-- Directions --
The response should contain only the line with "Task: Click the Integration box" and every line after it to the end of the listing below, duplicated exactly; no picture belongs in it.

╭──

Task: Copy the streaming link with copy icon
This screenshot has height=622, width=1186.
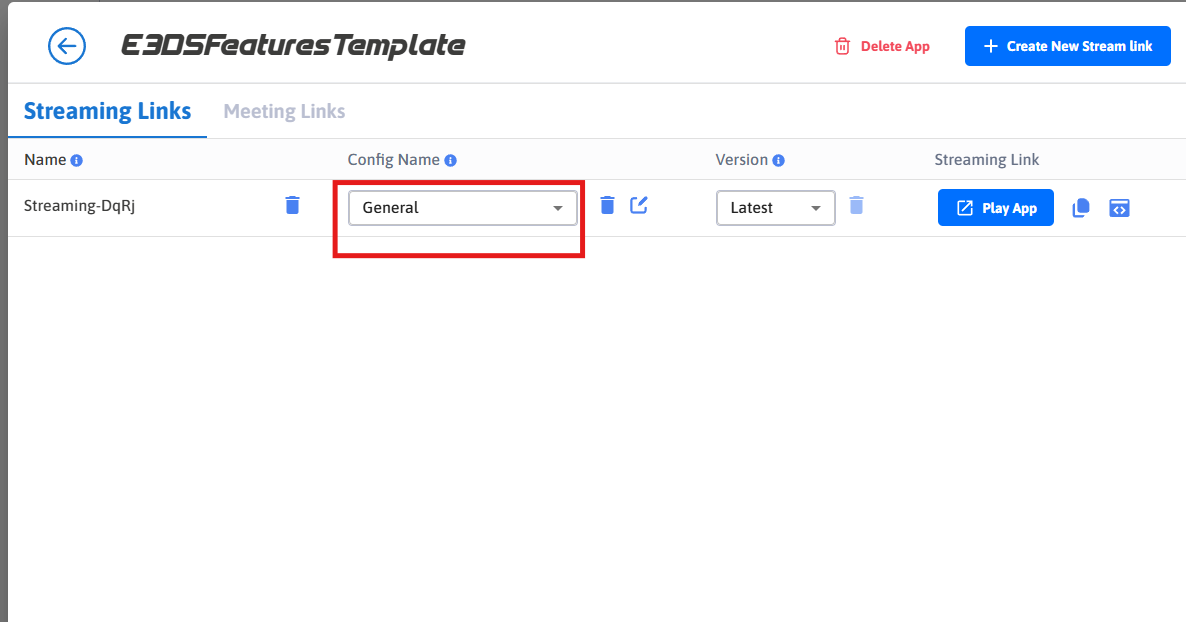Action: (1081, 207)
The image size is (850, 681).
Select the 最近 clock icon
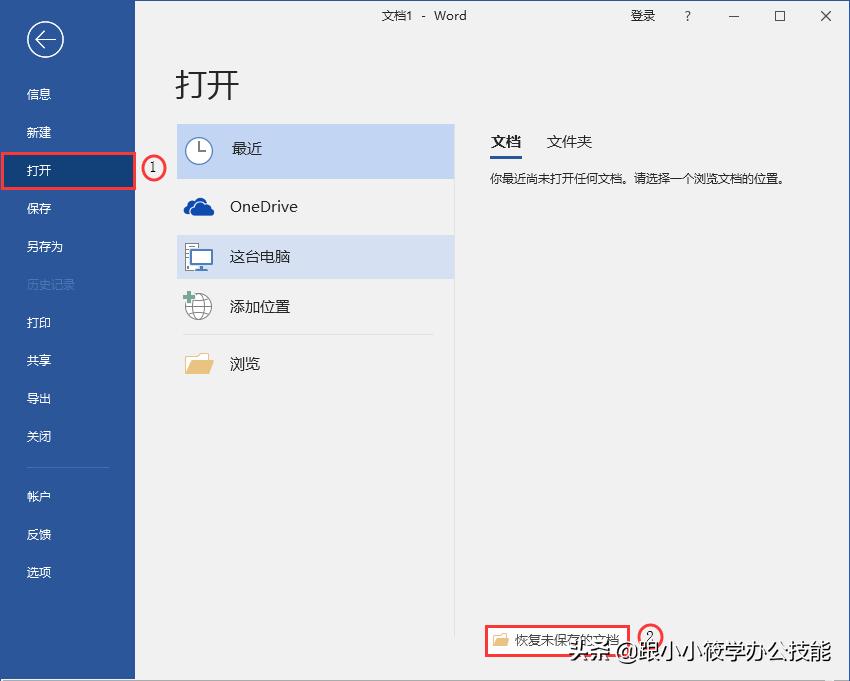pos(199,150)
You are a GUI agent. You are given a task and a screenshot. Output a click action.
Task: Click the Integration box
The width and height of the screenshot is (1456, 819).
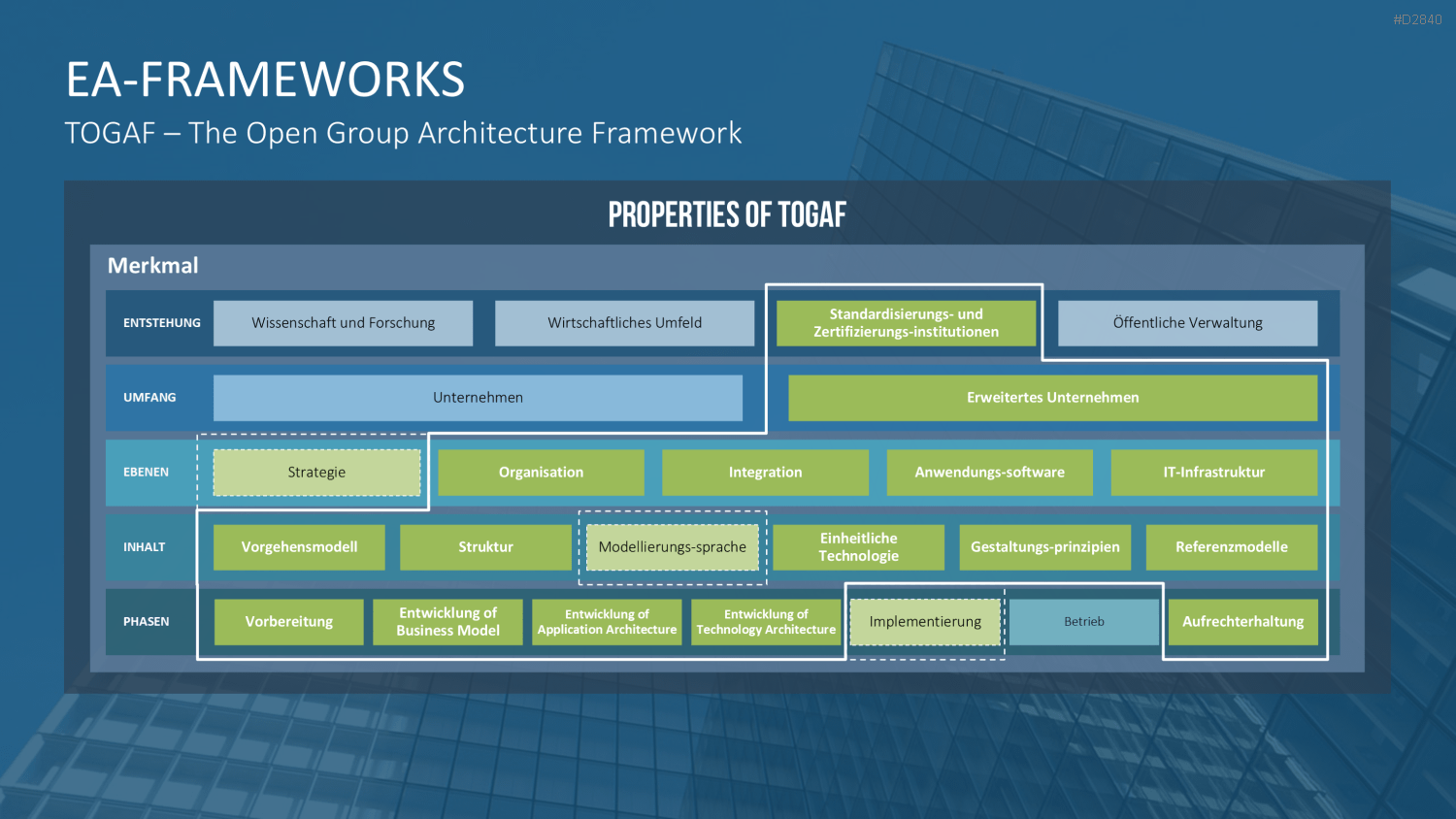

╰──

-- Reply --
Task: Click the Integration box
The width and height of the screenshot is (1456, 819).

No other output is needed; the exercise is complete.